I’ve been having a real hard time staying with linux because of my laptop. it doesn’t have the worst combination of hardware, but the ATI card is really close to the worst thing.
Having a hell of a time installing ndiswrapper and wpa-supplement to get my wireless working. Again. ndiswrapper did come with Ubuntu, but wpa-supplement didn’t. I had it on a flash drive though, so I attempted to go compile it. Except it took about 50 tries before I realized Ubuntu must not have installed any dev tools. Got Make installed and tried to compile this stuff, now I can’t figure out why it keeps choking on some stupid error. I’m sure I’m doing something stupid that a Linux pro would a laugh at, but I’m so frustrated at this point I may give up.
All of the above issues could be avoided by knowing what hardware will work before a purchase is made. Around May of 2011 Ara Pulido and a small team from Canonical started Ubuntu Friendly to address this concern. Ubuntu friendly differs from the ‘Certified Program’ in that it is driven by community submissions. Ubuntu Friendly is a brilliant idea and will help as more and more people want to use Ubuntu.

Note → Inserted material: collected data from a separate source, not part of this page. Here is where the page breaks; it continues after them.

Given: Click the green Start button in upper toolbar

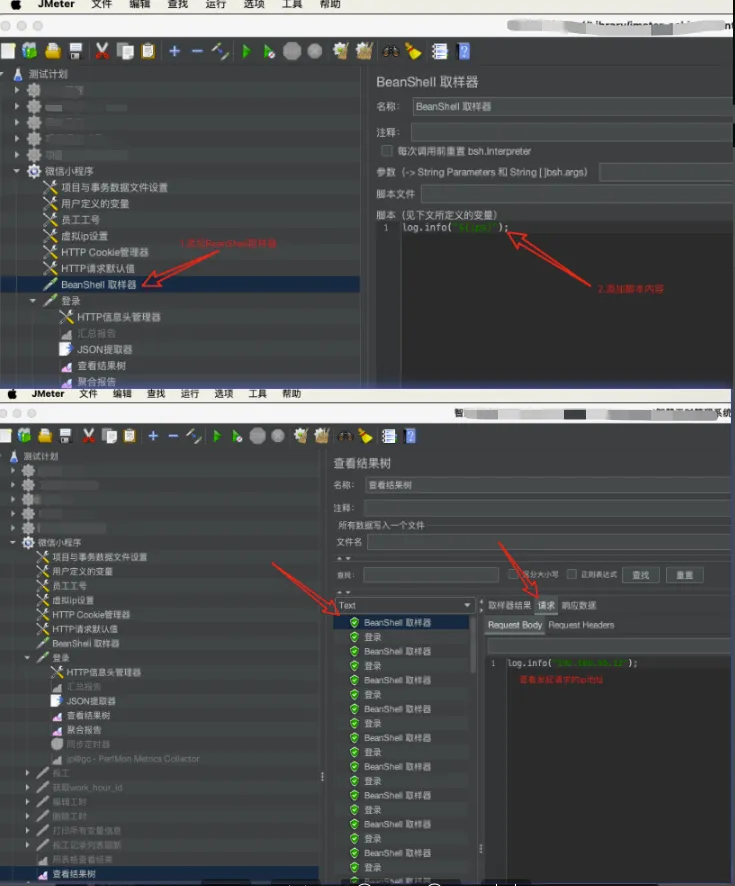Looking at the screenshot, I should pyautogui.click(x=246, y=51).
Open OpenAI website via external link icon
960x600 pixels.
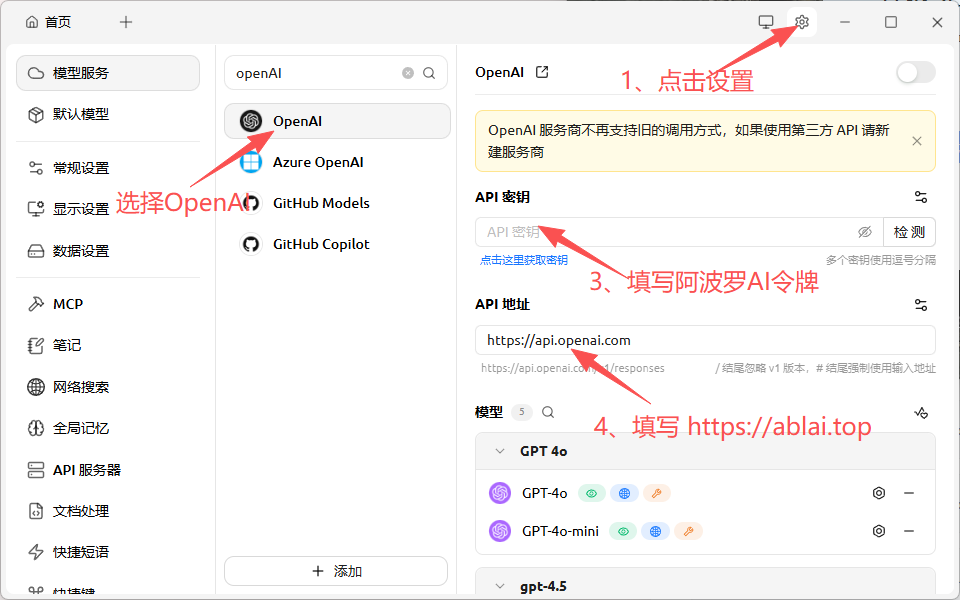(x=540, y=71)
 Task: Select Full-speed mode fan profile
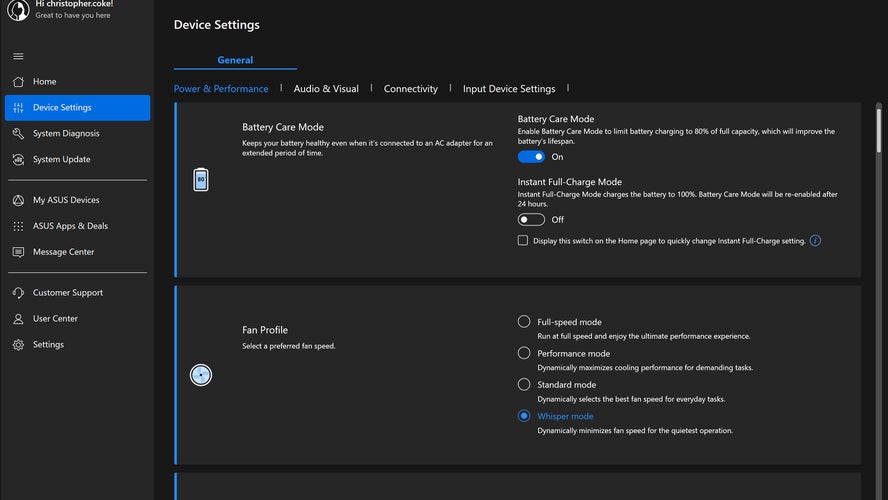524,322

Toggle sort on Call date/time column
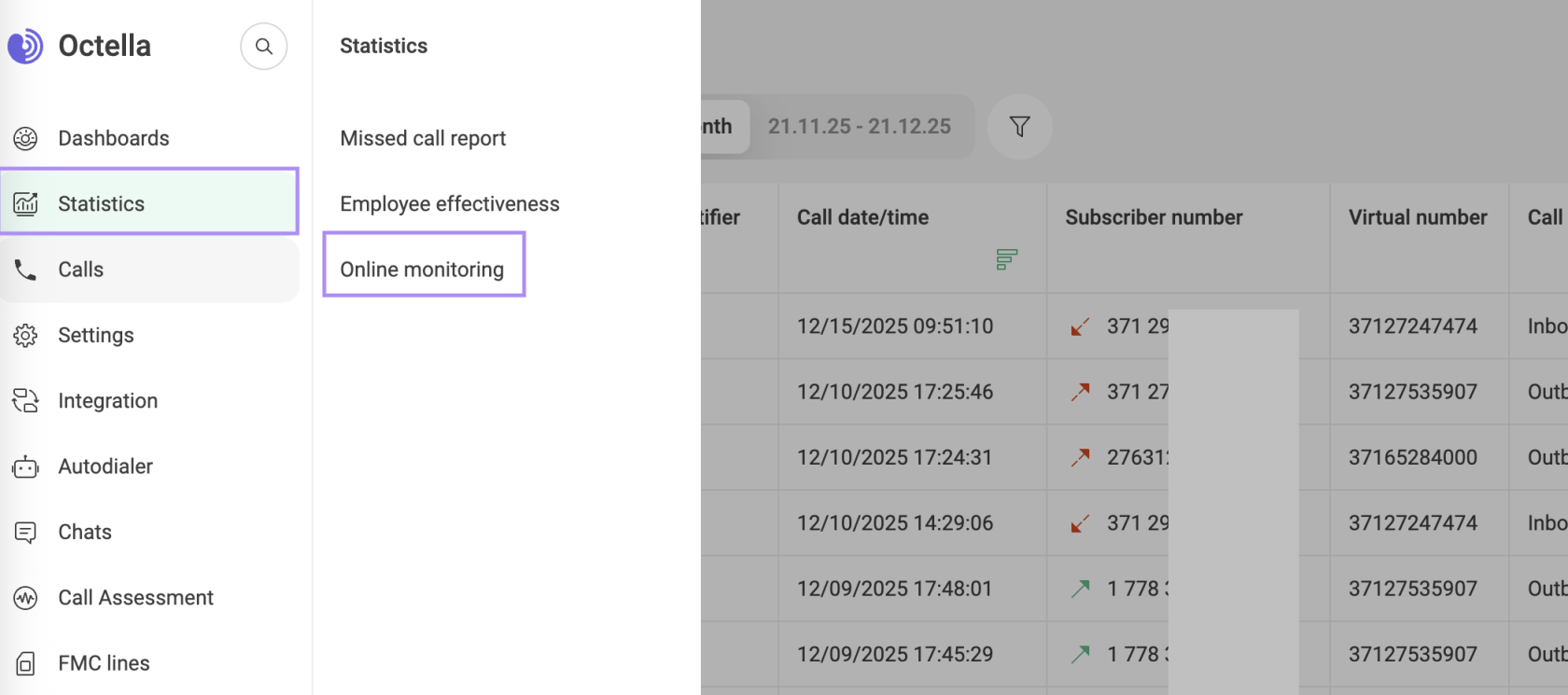1006,259
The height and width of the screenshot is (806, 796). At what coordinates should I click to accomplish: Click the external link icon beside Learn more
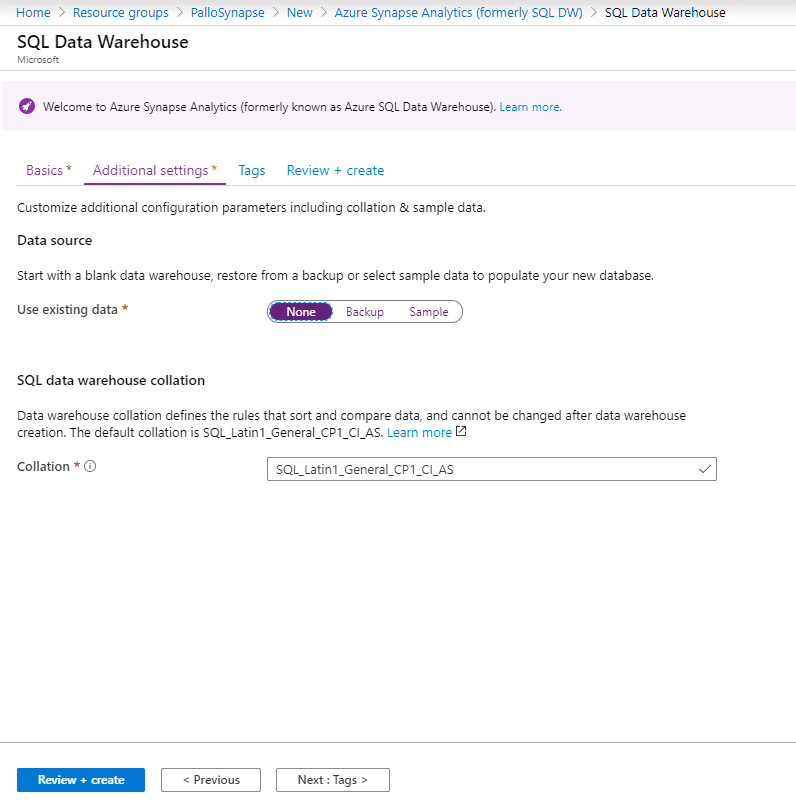pyautogui.click(x=461, y=431)
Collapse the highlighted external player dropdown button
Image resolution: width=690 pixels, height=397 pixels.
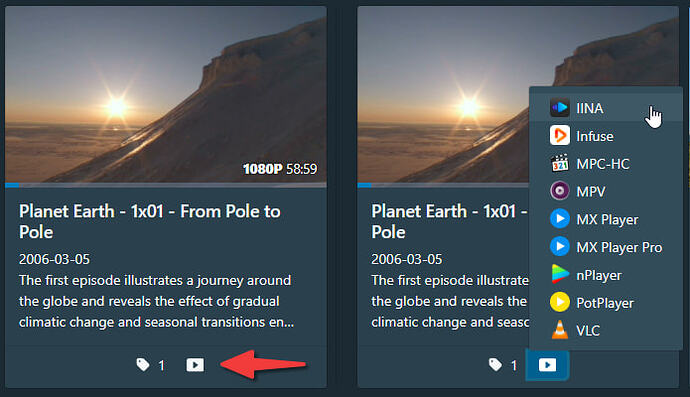547,365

There is a need to transfer this project from the Canonical employees to a community team. Nicholas Skaggs and I had a discussion on IRC last night and we both hope to get this process rolling in the next few weeks. There is a need to ensure the information on the wiki page is accurate and up-to-date as well as get familiar with the current process. I am sure that the needs will include web development, database work, testing application work and documentation. As the details are worked out I will blog more about the specific team needs, but if you are interested in helping out please contact me or join the discussion on #ubuntu-quality of irc.freenode.net. This is a fantastic opportunity to contribute to the growth and success of the Ubuntu Community.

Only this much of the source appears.